*ASSIGNED TASK*: Show each line of the data below that has the string "computer" in it.

RAW DATA Block Start

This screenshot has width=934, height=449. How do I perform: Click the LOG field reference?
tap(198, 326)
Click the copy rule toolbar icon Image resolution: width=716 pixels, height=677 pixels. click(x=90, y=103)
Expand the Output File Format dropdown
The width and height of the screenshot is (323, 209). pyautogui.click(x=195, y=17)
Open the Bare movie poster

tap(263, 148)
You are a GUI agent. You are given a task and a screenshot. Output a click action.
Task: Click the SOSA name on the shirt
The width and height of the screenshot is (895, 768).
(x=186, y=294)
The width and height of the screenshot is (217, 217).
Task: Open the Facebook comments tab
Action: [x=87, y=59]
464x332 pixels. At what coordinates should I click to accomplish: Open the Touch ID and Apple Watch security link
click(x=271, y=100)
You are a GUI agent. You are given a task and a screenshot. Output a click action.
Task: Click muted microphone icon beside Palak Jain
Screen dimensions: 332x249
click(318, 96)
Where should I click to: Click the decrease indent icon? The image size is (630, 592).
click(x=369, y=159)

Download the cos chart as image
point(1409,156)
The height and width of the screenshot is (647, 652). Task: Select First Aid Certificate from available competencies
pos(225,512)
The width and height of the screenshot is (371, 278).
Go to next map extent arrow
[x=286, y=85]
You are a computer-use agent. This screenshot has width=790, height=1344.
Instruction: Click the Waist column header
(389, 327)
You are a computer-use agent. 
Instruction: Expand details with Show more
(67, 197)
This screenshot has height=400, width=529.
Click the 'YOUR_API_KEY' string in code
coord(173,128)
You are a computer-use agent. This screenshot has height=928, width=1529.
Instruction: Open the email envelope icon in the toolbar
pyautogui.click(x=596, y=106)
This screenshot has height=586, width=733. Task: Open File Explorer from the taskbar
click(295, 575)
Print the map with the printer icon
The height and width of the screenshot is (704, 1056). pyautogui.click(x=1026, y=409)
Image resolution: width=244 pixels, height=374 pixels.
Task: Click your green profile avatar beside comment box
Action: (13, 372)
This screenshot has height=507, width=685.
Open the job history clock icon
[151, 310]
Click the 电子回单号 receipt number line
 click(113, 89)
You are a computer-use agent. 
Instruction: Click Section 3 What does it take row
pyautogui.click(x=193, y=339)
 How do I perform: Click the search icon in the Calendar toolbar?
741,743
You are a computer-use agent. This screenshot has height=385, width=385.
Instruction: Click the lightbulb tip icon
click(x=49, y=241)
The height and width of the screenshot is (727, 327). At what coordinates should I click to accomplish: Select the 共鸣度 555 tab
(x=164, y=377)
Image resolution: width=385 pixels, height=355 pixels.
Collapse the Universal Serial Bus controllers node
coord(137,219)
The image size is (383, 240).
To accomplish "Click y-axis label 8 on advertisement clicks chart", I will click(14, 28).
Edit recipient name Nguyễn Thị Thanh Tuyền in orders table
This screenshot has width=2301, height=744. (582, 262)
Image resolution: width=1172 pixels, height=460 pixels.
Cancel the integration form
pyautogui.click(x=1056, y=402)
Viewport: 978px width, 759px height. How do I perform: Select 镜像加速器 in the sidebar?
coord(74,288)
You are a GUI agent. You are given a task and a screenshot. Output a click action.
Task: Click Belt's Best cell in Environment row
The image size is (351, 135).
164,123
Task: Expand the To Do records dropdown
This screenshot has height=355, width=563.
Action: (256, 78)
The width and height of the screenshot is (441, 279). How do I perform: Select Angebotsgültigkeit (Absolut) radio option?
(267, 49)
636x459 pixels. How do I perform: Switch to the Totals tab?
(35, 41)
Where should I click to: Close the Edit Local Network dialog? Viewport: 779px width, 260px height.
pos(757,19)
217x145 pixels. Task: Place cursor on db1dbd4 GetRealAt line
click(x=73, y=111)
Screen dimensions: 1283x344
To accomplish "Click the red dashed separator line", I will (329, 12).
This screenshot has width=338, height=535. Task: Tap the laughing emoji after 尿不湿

RAW DATA Block End

*OUTPUT FOR THIS TASK*:
You are a computer-use agent. This screenshot has width=790, height=1344.
You are a computer-use agent. 
You are a computer-use agent. This screenshot has height=928, width=1529.
You are a computer-use agent. 
You are a computer-use agent. This screenshot has height=385, width=385.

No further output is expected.